IV Histological assessment
The plaques will be removed en bloc (intact) at endarterectomy (CEA), fixed in 4% formaldehyde, decalcified in ethylenediaminetetraacetic acid or 17% formic acid and cut into 2–3 mm slices. After dehydration the slices will be embedded in paraffin. Histological sections, measuring 5 μm, will be cut at and stained with hematoxylin and eosin. Plaques will be assessed by an experienced pathologist blinded for the clinical, carotid MRI, PET/CT and ultrasound findings and a research physician.

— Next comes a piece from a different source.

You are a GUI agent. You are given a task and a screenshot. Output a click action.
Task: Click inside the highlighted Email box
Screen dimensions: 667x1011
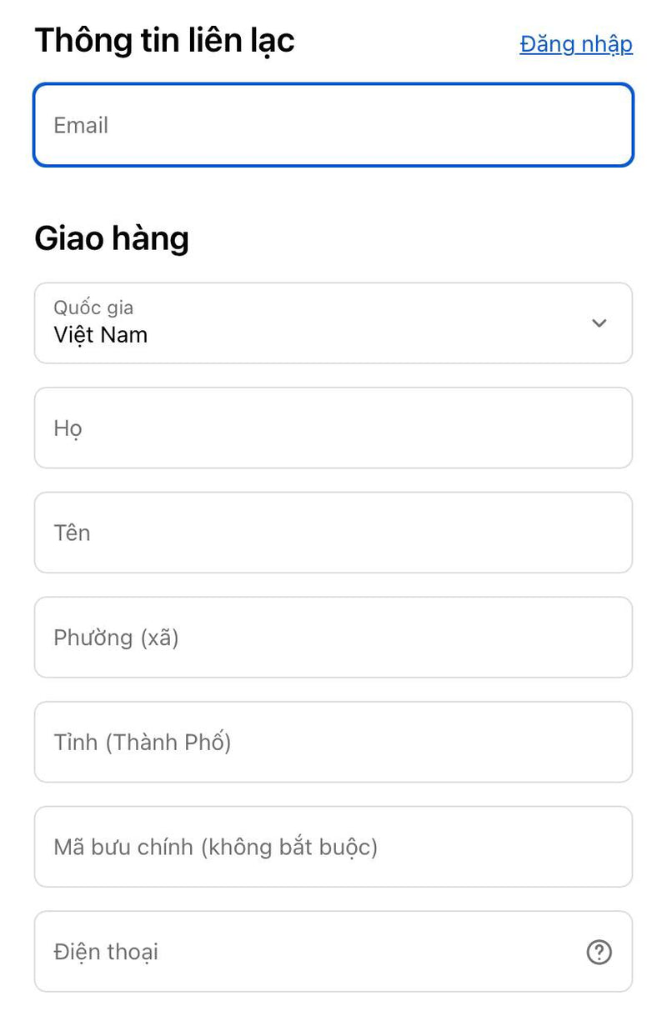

In each section plaque area will be calculated based on measurements in a microscope with an ocular with micrometer scale. Areas with inflammation, granulation tissue, fat, fibrosis and calcification will be estimated as percentages of the plaque area. The percentages of the different components in a plaque will be calculated as the total area of each component in all sections from the plaque divided by the total plaque area. In each plaque-section number and diameters of vessels with a lumen diameter of 0.01 mm or greater will be measured. As an estimate of neovascularization of the plaque the sum of vessel lumens in all sections from the plaque will be divided by the total plaque area. The advanced Ultrasound (SMI, SWE and CEUS) findings will be correlated to the histology findings (28).
V Study population
Patients > 18 years referred to our ultrasound lab at the neurological outpatient clinic (Oslo University Hospital, Rikshospitalet) before endarterectomy or for routine ultrasound control, fulfilling study inclusion criteria will consecutively be asked to participate.